▶ [WHAT NEEDS TO BE DONE]:
Print every one of the entries below verbatim, line by line.

Data for locating words and elements
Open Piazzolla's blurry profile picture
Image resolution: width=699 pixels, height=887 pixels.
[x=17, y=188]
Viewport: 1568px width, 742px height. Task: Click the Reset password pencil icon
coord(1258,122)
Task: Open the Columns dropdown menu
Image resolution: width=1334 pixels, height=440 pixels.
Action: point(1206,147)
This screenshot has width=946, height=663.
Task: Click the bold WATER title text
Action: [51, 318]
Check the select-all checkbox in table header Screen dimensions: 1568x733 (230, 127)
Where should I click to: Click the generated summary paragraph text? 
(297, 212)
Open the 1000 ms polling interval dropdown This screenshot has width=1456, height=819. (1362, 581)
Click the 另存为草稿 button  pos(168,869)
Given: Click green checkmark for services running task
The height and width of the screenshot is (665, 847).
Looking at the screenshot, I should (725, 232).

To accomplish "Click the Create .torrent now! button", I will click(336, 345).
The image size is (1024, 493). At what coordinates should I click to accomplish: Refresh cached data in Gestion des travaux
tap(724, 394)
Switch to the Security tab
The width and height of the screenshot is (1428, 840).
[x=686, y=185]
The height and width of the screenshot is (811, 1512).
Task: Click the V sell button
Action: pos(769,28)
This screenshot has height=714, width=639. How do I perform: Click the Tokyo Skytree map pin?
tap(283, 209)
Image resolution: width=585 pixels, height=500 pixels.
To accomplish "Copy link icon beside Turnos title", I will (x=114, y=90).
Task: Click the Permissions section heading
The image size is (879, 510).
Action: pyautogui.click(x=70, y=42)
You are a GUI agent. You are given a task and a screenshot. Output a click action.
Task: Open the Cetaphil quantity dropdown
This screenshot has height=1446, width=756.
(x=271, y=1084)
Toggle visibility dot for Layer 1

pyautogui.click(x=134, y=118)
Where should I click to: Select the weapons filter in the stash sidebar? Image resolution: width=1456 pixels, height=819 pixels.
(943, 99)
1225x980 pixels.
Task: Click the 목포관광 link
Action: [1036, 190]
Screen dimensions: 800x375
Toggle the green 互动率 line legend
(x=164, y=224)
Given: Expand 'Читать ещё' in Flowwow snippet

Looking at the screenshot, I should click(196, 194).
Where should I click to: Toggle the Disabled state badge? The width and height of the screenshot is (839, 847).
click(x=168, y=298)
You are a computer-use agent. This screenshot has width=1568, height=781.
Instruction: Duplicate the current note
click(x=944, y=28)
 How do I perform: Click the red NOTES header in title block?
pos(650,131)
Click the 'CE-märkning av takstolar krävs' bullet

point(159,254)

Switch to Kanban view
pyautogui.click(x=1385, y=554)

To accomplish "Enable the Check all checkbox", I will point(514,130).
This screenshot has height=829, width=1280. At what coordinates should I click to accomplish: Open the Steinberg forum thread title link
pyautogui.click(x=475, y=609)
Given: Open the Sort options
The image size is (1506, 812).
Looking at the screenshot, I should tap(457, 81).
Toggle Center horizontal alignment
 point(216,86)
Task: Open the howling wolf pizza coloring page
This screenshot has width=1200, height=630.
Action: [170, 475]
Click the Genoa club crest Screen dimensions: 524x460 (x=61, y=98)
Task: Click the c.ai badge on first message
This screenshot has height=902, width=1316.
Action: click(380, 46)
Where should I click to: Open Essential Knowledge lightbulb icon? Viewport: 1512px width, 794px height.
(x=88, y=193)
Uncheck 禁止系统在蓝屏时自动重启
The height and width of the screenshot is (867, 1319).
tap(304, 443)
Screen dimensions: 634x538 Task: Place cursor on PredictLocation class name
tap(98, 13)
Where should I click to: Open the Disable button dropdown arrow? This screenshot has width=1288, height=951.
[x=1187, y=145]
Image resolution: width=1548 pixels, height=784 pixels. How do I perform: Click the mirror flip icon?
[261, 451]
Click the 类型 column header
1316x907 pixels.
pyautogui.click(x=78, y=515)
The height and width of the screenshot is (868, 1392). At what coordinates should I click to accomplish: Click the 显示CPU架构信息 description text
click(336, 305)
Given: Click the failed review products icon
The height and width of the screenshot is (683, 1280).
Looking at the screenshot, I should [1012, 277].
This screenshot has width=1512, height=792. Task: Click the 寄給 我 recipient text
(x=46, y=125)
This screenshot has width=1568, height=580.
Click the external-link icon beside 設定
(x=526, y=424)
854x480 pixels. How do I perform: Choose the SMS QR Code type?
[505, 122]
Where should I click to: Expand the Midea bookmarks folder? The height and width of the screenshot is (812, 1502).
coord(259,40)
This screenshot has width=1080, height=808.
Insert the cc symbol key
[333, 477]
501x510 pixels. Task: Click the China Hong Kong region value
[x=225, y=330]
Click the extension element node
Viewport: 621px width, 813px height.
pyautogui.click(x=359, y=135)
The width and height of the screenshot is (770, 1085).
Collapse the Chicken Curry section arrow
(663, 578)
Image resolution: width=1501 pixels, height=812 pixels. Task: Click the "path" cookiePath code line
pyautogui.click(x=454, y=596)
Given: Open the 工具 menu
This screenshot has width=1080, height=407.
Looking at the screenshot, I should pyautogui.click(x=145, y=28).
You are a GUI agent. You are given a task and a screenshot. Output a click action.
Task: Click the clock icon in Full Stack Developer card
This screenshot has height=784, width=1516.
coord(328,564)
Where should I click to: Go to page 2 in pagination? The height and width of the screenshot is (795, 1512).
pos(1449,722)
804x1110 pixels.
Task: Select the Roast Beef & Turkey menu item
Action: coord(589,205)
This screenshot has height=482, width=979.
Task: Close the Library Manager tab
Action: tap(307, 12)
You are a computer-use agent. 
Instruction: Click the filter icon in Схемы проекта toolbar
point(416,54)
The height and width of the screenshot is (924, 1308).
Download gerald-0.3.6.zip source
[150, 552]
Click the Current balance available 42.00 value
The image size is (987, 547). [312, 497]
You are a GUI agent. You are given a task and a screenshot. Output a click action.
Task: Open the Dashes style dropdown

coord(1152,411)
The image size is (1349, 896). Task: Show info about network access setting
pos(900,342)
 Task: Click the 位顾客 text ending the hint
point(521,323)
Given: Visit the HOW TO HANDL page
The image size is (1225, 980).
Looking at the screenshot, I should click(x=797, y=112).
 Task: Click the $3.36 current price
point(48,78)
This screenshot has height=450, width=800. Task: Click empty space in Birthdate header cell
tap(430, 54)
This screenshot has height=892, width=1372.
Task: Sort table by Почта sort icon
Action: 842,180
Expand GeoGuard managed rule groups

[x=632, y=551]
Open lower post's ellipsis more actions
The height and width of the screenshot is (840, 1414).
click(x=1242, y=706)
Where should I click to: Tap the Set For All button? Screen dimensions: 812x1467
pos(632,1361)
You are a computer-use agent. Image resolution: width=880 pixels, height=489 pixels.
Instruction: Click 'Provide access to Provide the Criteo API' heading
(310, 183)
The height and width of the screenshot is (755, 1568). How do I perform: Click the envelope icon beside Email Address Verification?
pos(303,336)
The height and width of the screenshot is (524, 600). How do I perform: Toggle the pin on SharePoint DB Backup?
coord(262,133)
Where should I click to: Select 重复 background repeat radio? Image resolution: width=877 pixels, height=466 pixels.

▶ [RESPONSE TO THE EXERCISE]:
Open Piazzolla's blurry profile picture
Image resolution: width=699 pixels, height=887 pixels.
[x=17, y=188]
Viewport: 1568px width, 742px height. Task: Click the Reset password pencil icon
coord(1258,122)
Task: Open the Columns dropdown menu
Image resolution: width=1334 pixels, height=440 pixels.
Action: point(1206,147)
This screenshot has width=946, height=663.
Task: Click the bold WATER title text
Action: [51, 318]
Check the select-all checkbox in table header Screen dimensions: 1568x733 (230, 127)
Where should I click to: Click the generated summary paragraph text? 
(297, 212)
Open the 1000 ms polling interval dropdown This screenshot has width=1456, height=819. (1362, 581)
Click the 另存为草稿 button  pos(168,869)
Given: Click green checkmark for services running task
The height and width of the screenshot is (665, 847).
Looking at the screenshot, I should (725, 232).

To accomplish "Click the Create .torrent now! button", I will click(336, 345).
The image size is (1024, 493). At what coordinates should I click to accomplish: Refresh cached data in Gestion des travaux
tap(724, 394)
Switch to the Security tab
The width and height of the screenshot is (1428, 840).
[x=686, y=185]
The height and width of the screenshot is (811, 1512).
Task: Click the V sell button
Action: pos(769,28)
This screenshot has height=714, width=639. How do I perform: Click the Tokyo Skytree map pin?
tap(283, 209)
Image resolution: width=585 pixels, height=500 pixels.
To accomplish "Copy link icon beside Turnos title", I will (x=114, y=90).
Task: Click the Permissions section heading
The image size is (879, 510).
Action: pyautogui.click(x=70, y=42)
You are a GUI agent. You are given a task and a screenshot. Output a click action.
Task: Open the Cetaphil quantity dropdown
This screenshot has height=1446, width=756.
(x=271, y=1084)
Toggle visibility dot for Layer 1

pyautogui.click(x=134, y=118)
Where should I click to: Select the weapons filter in the stash sidebar? Image resolution: width=1456 pixels, height=819 pixels.
(943, 99)
1225x980 pixels.
Task: Click the 목포관광 link
Action: [1036, 190]
Screen dimensions: 800x375
Toggle the green 互动率 line legend
(x=164, y=224)
Given: Expand 'Читать ещё' in Flowwow snippet

Looking at the screenshot, I should click(196, 194).
Where should I click to: Toggle the Disabled state badge? The width and height of the screenshot is (839, 847).
click(x=168, y=298)
You are a computer-use agent. This screenshot has width=1568, height=781.
Instruction: Duplicate the current note
click(x=944, y=28)
 How do I perform: Click the red NOTES header in title block?
pos(650,131)
Click the 'CE-märkning av takstolar krävs' bullet

point(159,254)

Switch to Kanban view
pyautogui.click(x=1385, y=554)

To accomplish "Enable the Check all checkbox", I will point(514,130).
This screenshot has height=829, width=1280. At what coordinates should I click to accomplish: Open the Steinberg forum thread title link
pyautogui.click(x=475, y=609)
Given: Open the Sort options
The image size is (1506, 812).
Looking at the screenshot, I should tap(457, 81).
Toggle Center horizontal alignment
 point(216,86)
Task: Open the howling wolf pizza coloring page
This screenshot has width=1200, height=630.
Action: [170, 475]
Click the Genoa club crest Screen dimensions: 524x460 (x=61, y=98)
Task: Click the c.ai badge on first message
This screenshot has height=902, width=1316.
Action: click(380, 46)
Where should I click to: Open Essential Knowledge lightbulb icon? Viewport: 1512px width, 794px height.
(x=88, y=193)
Uncheck 禁止系统在蓝屏时自动重启
The height and width of the screenshot is (867, 1319).
tap(304, 443)
Screen dimensions: 634x538 Task: Place cursor on PredictLocation class name
tap(98, 13)
Where should I click to: Open the Disable button dropdown arrow? This screenshot has width=1288, height=951.
[x=1187, y=145]
Image resolution: width=1548 pixels, height=784 pixels. How do I perform: Click the mirror flip icon?
[261, 451]
Click the 类型 column header
1316x907 pixels.
pyautogui.click(x=78, y=515)
The height and width of the screenshot is (868, 1392). At what coordinates should I click to accomplish: Click the 显示CPU架构信息 description text
click(336, 305)
Given: Click the failed review products icon
The height and width of the screenshot is (683, 1280).
Looking at the screenshot, I should [1012, 277].
This screenshot has width=1512, height=792. Task: Click the 寄給 我 recipient text
(x=46, y=125)
This screenshot has width=1568, height=580.
Click the external-link icon beside 設定
(x=526, y=424)
854x480 pixels. How do I perform: Choose the SMS QR Code type?
[505, 122]
Where should I click to: Expand the Midea bookmarks folder? The height and width of the screenshot is (812, 1502).
coord(259,40)
This screenshot has width=1080, height=808.
Insert the cc symbol key
[333, 477]
501x510 pixels. Task: Click the China Hong Kong region value
[x=225, y=330]
Click the extension element node
Viewport: 621px width, 813px height.
pyautogui.click(x=359, y=135)
The width and height of the screenshot is (770, 1085).
Collapse the Chicken Curry section arrow
(663, 578)
Image resolution: width=1501 pixels, height=812 pixels. Task: Click the "path" cookiePath code line
pyautogui.click(x=454, y=596)
Given: Open the 工具 menu
This screenshot has width=1080, height=407.
Looking at the screenshot, I should pyautogui.click(x=145, y=28).
You are a GUI agent. You are given a task and a screenshot. Output a click action.
Task: Click the clock icon in Full Stack Developer card
This screenshot has height=784, width=1516.
coord(328,564)
Where should I click to: Go to page 2 in pagination? The height and width of the screenshot is (795, 1512).
pos(1449,722)
804x1110 pixels.
Task: Select the Roast Beef & Turkey menu item
Action: coord(589,205)
This screenshot has height=482, width=979.
Task: Close the Library Manager tab
Action: tap(307, 12)
You are a computer-use agent. 
Instruction: Click the filter icon in Схемы проекта toolbar
point(416,54)
The height and width of the screenshot is (924, 1308).
Download gerald-0.3.6.zip source
[150, 552]
Click the Current balance available 42.00 value
The image size is (987, 547). [312, 497]
You are a GUI agent. You are given a task and a screenshot. Output a click action.
Task: Open the Dashes style dropdown

coord(1152,411)
The image size is (1349, 896). Task: Show info about network access setting
pos(900,342)
 Task: Click the 位顾客 text ending the hint
point(521,323)
Given: Visit the HOW TO HANDL page
The image size is (1225, 980).
Looking at the screenshot, I should click(x=797, y=112).
 Task: Click the $3.36 current price
point(48,78)
This screenshot has height=450, width=800. Task: Click empty space in Birthdate header cell
tap(430, 54)
This screenshot has height=892, width=1372.
Task: Sort table by Почта sort icon
Action: 842,180
Expand GeoGuard managed rule groups

[x=632, y=551]
Open lower post's ellipsis more actions
The height and width of the screenshot is (840, 1414).
click(x=1242, y=706)
Where should I click to: Tap the Set For All button? Screen dimensions: 812x1467
pos(632,1361)
You are a computer-use agent. Image resolution: width=880 pixels, height=489 pixels.
Instruction: Click 'Provide access to Provide the Criteo API' heading
(310, 183)
The height and width of the screenshot is (755, 1568). How do I perform: Click the envelope icon beside Email Address Verification?
pos(303,336)
The height and width of the screenshot is (524, 600). How do I perform: Toggle the pin on SharePoint DB Backup?
coord(262,133)
Where should I click to: Select 重复 background repeat radio? Image resolution: width=877 pixels, height=466 pixels.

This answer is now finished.